Je voudrais m’attarder un peu plus ce matin sur le second enseignement de Jésus : la parabole du figuier stérile. Nous en avons trois commentaires très anciens, à peu près de la même époque, dans les années 150-200.

Je citerai d’abord celui de Tertullien, chrétien issu d’une famille païenne d’Afrique du Nord, résidant à Carthage – c’est-à-dire à Tunis. Pour Tertullien, l’interprétation est assez tranchée : le figuier représente Israël, c’est-à-dire les Juifs, lesquels – malgré le temps et les soins apportés par le vigneron qui est le Christ –  ne cessent pas d’être stériles : ils n’ont pas la foi, ils ne produisent pas de fruits. De ce fait, le Maître de la Vigne, qui est le Père, les retranche pour que le sol ne soit pas épuisé. Avec Tertullien, nous avons la condamnation sans appel du judaïsme, dont nous connaissons les conséquences malheureuses pour ne pas dire dramatiques. Notez ici que si Tertullien est un témoin très précieux de la vie chrétienne au second siècle, et même le premier théologien en langue latine, il n’a pas pour autant été canonisé par l’Église. Il est donc à consommer avec modération.

**Lignes de données:**
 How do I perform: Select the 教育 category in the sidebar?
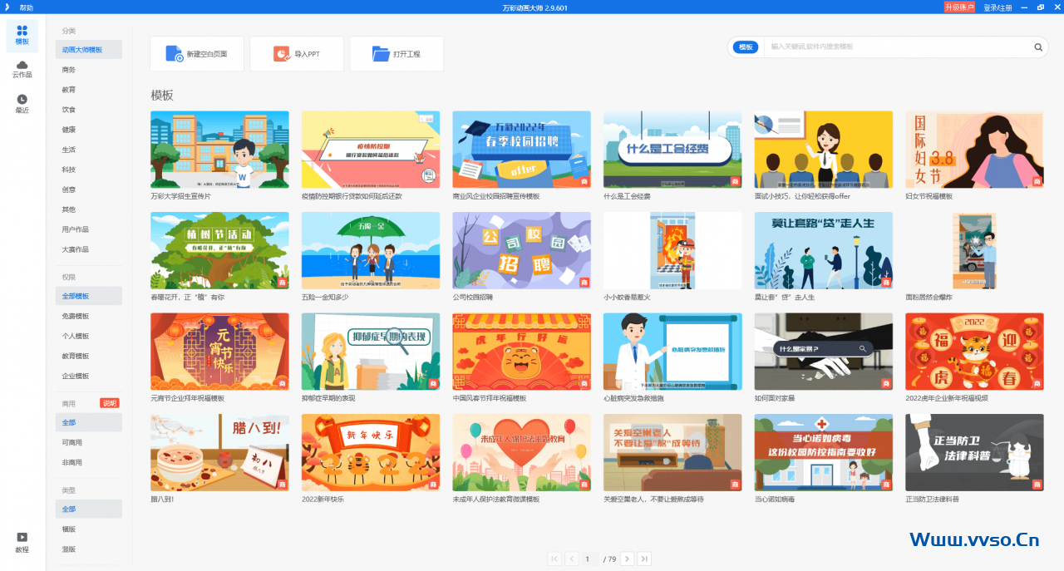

**Exercices à réaliser:**
- a) Dans le texte sur la parabole du figuier stérile, qui est le vigneron selon l'interprétation de Tertullien ?
- b) Prolongez le texte sur la parabole du figuier stérile en reprenant après sa dernière phrase.

**Réponses aux exercices:**
- a) Le Christ.

- b)
Le second commentaire est celui de saint Irénée de Lyon, figure bien plus recommandable et chaleureusement recommandée. Saint Irénée, grec d’origine païenne, tient à peu près le même discours que Tertullien. Il explique en parlant de Jésus : « Cette parabole indiquait clairement sa venue par les prophètes, par lesquels il était venu maintes fois chercher chez eux – les Juifs – le fruit de la justice sans le trouver ; elle indiquait aussi que le figuier serait coupé pour la raison qui vient d’être dite. » Pour Irénée, le figuier est également coupé, mais il ne s’agit pas tant d’Israël ou des Juifs dans leur ensemble que de la part récalcitrante du peuple dans l’obéissance à la Loi, la part rétive à la prédication des prophètes comme à celle de Jésus. Car il précise un peu plus loin qu’Abraham, Isaac et Jacob et les prophètes appartiennent au Royaume des cieux. On comprend que les Juifs qui s’inscrivent vraiment dans la Loi et les Prophètes sont justes aux yeux de Dieu : ils produisent des fruits. Irénée est porté à garder ouverte la possibilité d’un salut pour les Juifs du fait que lui-même a reçu la foi d’une communauté composée de judéo-chrétiens, dont saint Polycarpe son maître était. Les judéo-chrétiens, rappelons-le, continuaient d’observer la Loi de Moïse tout en ayant la foi en Jésus. Irénée prit d’ailleurs leur défense contre le Pape Victor, qui voulait les exclure de l’Église. On peut donc comprendre qu’avec Irénée le figuier est davantage émondé que déraciné. Il n’y a qu’un seul figuier de Dieu, appelé à porter du fruit, et une bonne part en donne.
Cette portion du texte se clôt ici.